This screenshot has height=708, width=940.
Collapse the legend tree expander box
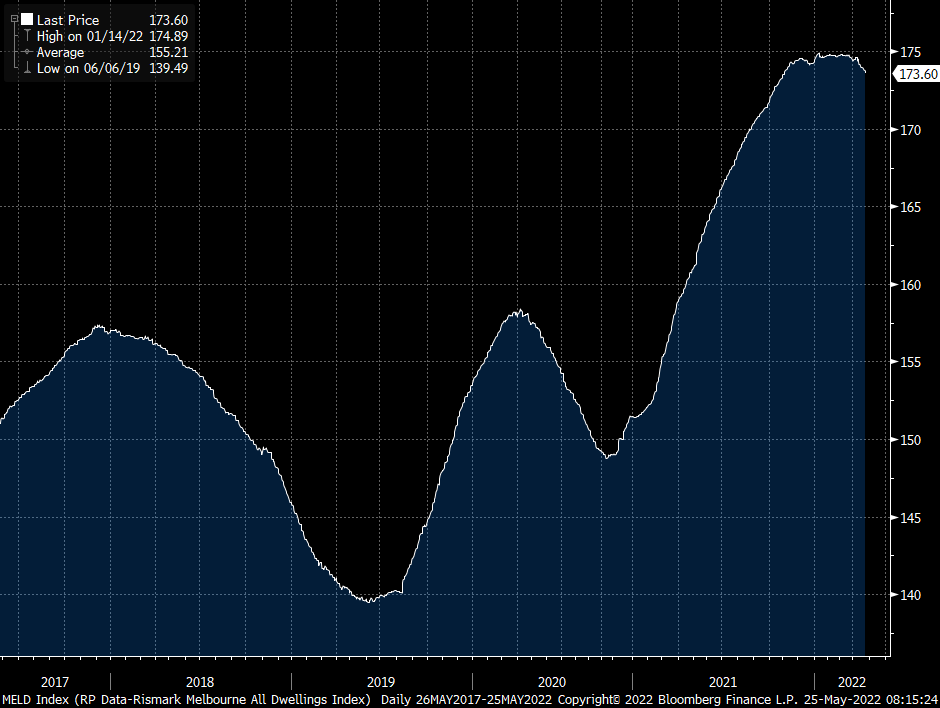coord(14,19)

# # # # # # #

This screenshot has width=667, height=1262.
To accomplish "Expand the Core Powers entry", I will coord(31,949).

# # # # # # #

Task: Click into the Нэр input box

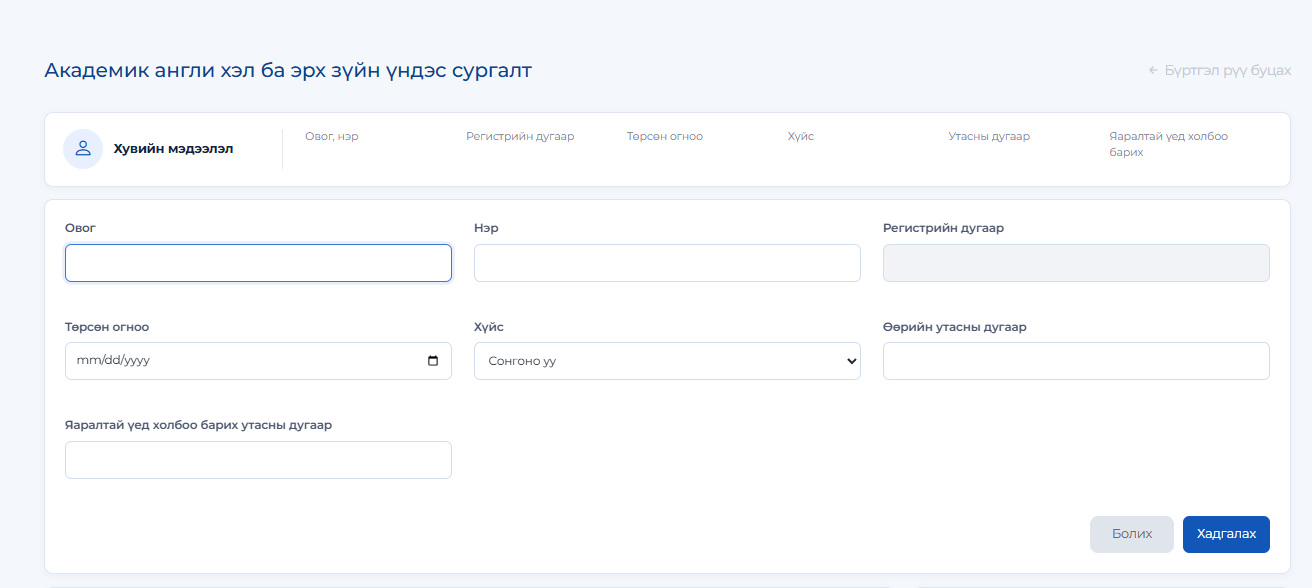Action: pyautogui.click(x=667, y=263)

# # # # # # #

* **Your objective**: Where does the word "This" appear in the material above? Copy every line that holds it.

* **Reply to the exercise**:
This screenshot has height=708, width=940.
This screenshot has width=667, height=1262.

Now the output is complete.